### Data supplied
Start of Block

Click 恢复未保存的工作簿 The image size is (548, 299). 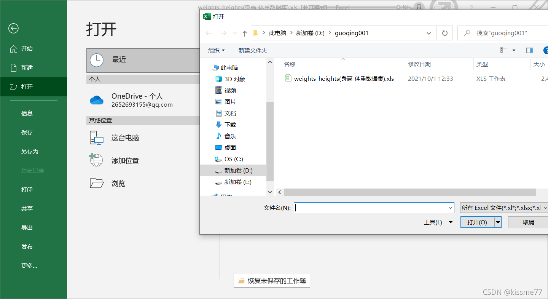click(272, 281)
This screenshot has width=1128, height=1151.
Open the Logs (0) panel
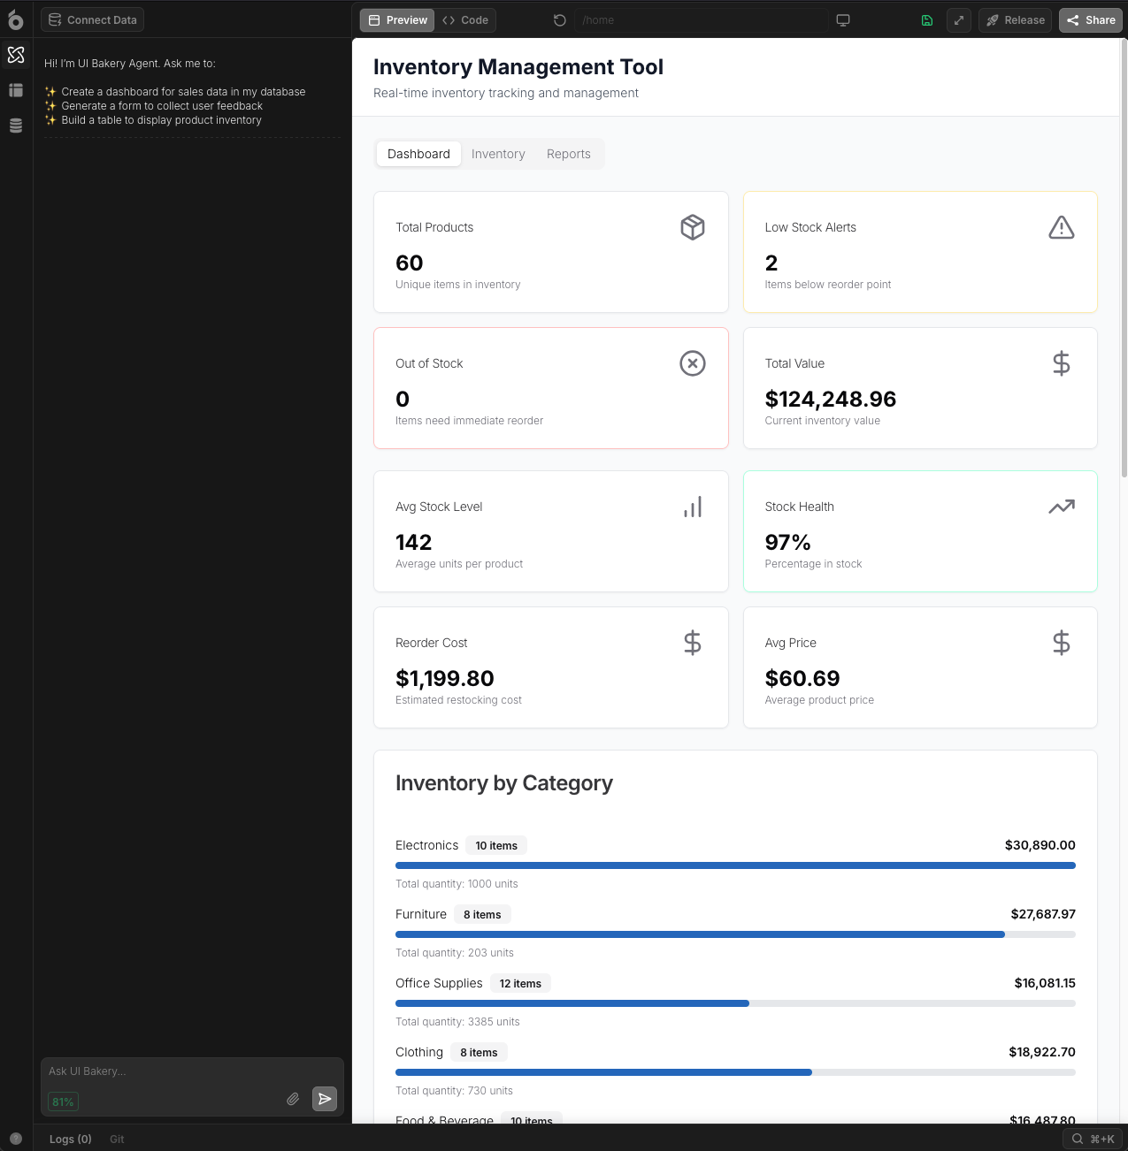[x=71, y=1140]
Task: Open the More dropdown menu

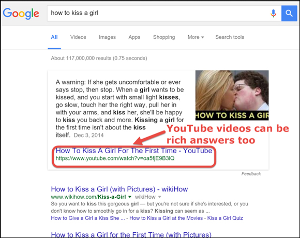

End of Block
Start of Block

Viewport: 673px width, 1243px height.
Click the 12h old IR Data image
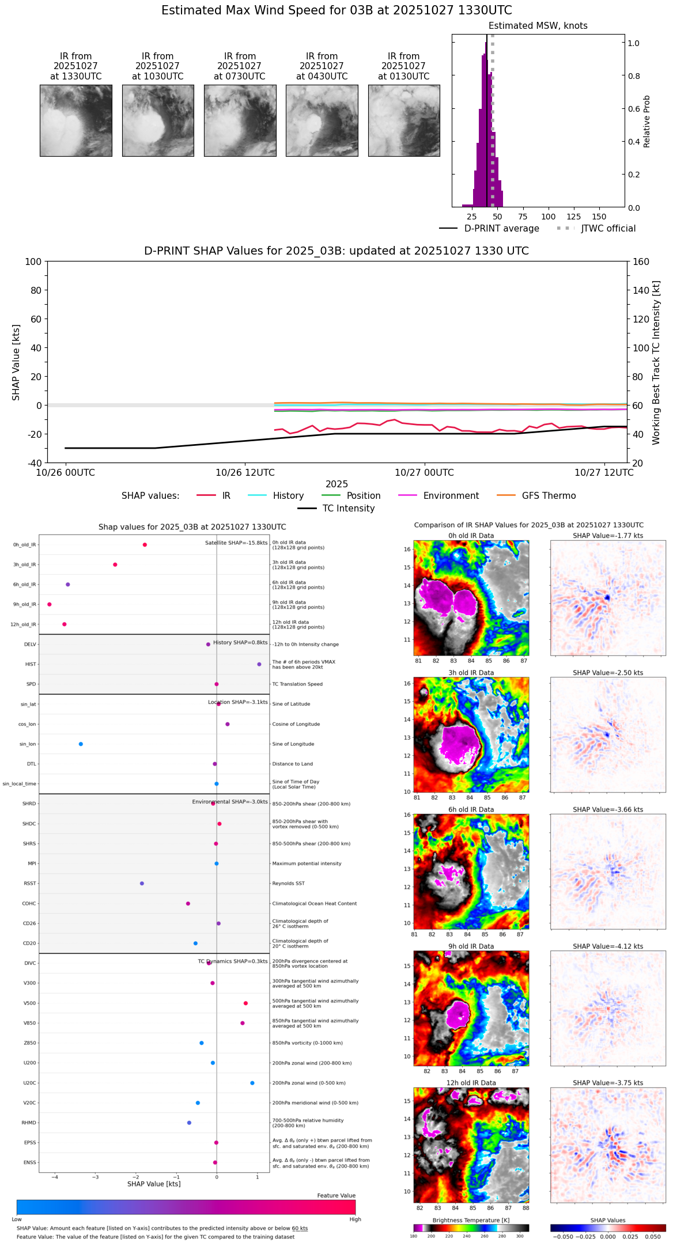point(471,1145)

End of Block

### Task statement
Return exactly the lines of the material above, starting at the line containing "Open the Logs (0) panel" and finishing at the line containing "Task: Open the More dropdown menu", without any pictures.

### Finished task
Open the Logs (0) panel
[x=71, y=1140]
Task: Open the More dropdown menu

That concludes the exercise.